Search code examples
azurepysparkapache-kafkaazure-eventhub

How to format a pyspark connection string for Azure Eventhub with Kafka


I am trying to parse JSON messages with Pyspark from an Azure Eventhub with enabled Kafka compatibility. I can't find any documentation on how to establish the connection.

import os
from pyspark import SparkContext
from pyspark.streaming import StreamingContext
from pyspark.streaming.kafka import KafkaUtils
import json

sc.stop() # Jupyter somehow created a context already.. 
sc = SparkContext(appName="PythonTest")
sc.setLogLevel("WARN")
ssc = StreamingContext(sc, 60)

# my connection string: 
#Endpoint=sb://example.servicebus.windows.net/;SharedAccessKeyName=examplekeyname;SharedAccessKey=HERETHEJEY=;EntityPath=examplepathname - has a total of 5 partitions

kafkaStream = KafkaUtils.createStream(HOW DO I STRUCTURE THIS??)
parsed = kafkaStream.map(lambda v: json.loads(v[1]))
parsed.count().map(lambda x:'Messages in this batch: %s' % x).pprint()
ssc.start()
ssc.awaitTermination()

Solution

  • See my answer (and question) here.

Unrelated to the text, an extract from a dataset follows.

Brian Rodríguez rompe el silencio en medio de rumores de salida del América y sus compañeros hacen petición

That was for how to write to an Kafka-enabled Event Hub in pyspark but I assume reading config should be pretty similar. The tricky part was to get the security configuration right.

    EH_SASL = 'org.apache.kafka.common.security.plain.PlainLoginModule required username="$ConnectionString" password="Endpoint=sb://myeventhub.servicebus.windows.net/;SharedAccessKeyName=RootManageSharedAccessKey;SharedAccessKey=****";'
    // Source: https://github.com/Azure/azure-event-hubs-for-kafka/tree/master/tutorials/spark#running-spark
    
    dfKafka \
    .write  \
    .format("kafka") \
    .option("kafka.sasl.mechanism", "PLAIN") \
    .option("kafka.security.protocol", "SASL_SSL") \
    .option("kafka.sasl.jaas.config", EH_SASL) \
    .option("kafka.batch.size", 5000) \
    .option("kafka.bootstrap.servers", "myeventhub.servicebus.windows.net:9093") \
    .option("kafka.request.timeout.ms", 120000) \
    .option("topic", "raw") \
    .option("checkpointLocation", "/mnt/telemetry/cp.txt") \
    .save()
    

    You can find any official tutorial on how to set up a consumer here. It's for Scala instead of PySpark but it's fairly easy to transform the code if you compare it with my example.